Writing about the pupil premium in today’s Financial Times, David Laws says that the coalition government should ensure that schools are ‘free to experiment’ in how the money is used. However, if they do not use the money in ways that ‘improve pupil performance’, they might be required to ‘use tried and tested pedagogical techniques.’

This is very similar to the line put forward by the Schools Minister Nick Gibb when he was asked during the debate on the 2010 Academies Bill how he reconciled his belief in synthetic phonics to his desire to give schools freedom to tailor the curriculum to the needs of students:

“We believe that schools should use best practice and we will not countenance schools that use methods that do not result in young people being able to read early in their school careers……There might well be other methods that … could be even more effective than systematic synthetic phonics. I would like to see what they are, but we cannot rule out teachers being innovative and using such methods, if that results in children learning to read sooner and more effectively.”

I wonder if ministers and would-be ministers recognise how constrained is the vision of freedom they are putting forward, and how unlikely it is to lead to the growth in the sort of innovative practice that will deliver the longed-for improvement in results.
==*==
PROBLEMS TO WORK ON:
[A] Answer these questions about the passage on school freedom, one per line:
(i) In which newspaper did David Laws write about the pupil premium?
(ii) During the debate on which bill was Nick Gibb questioned?
(iii) What belief of Gibb's was he asked to reconcile with giving schools freedom over the curriculum?
[B] Extract from the passage on school freedom the portion starting at "I wonder if" and ending at "improvement in results.".
[C] Extend the passage on school freedom by writing what comes after its final sentence.

INFORMATION PROVIDED:
==*==
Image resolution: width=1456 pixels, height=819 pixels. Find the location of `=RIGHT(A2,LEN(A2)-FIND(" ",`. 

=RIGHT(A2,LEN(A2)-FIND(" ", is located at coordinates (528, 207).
==*==
OUTPUTS BY TASK:
[A]
(i) The Financial Times.
(ii) The 2010 Academies Bill.
(iii) His belief in synthetic phonics.

[B]
I wonder if ministers and would-be ministers recognise how constrained is the vision of freedom they are putting forward, and how unlikely it is to lead to the growth in the sort of innovative practice that will deliver the longed-for improvement in results.

[C]
You can see how they end up in this conceptual pickle. In reality, everyone knows you cannot have experimentation without failure. However, contemplating that the government might channel money to schools so that they can do things which do not result in a performance boost is clearly difficult. So schools are free to experiment as long as the experiment is successful and quick. If it is not, then they must go back to the ‘tried and tested’ or ‘’best practice’.

But if ministers already know what works, independently of the situation in which it is applied, then surely there is no need for experimentation in the first place.  If you want schools to take risks trying out new ideas, then you have to accept that some will stumble, and you have to communicate that this is okay.

Ultimately, the only way out is for ministers to set up an accountability system that takes an interest in why schools do the things they do and says that, if they can justify what they have done and say what they have learned from it, then the fact that it was not successful is unfortunate, but not something that will be used to judge them.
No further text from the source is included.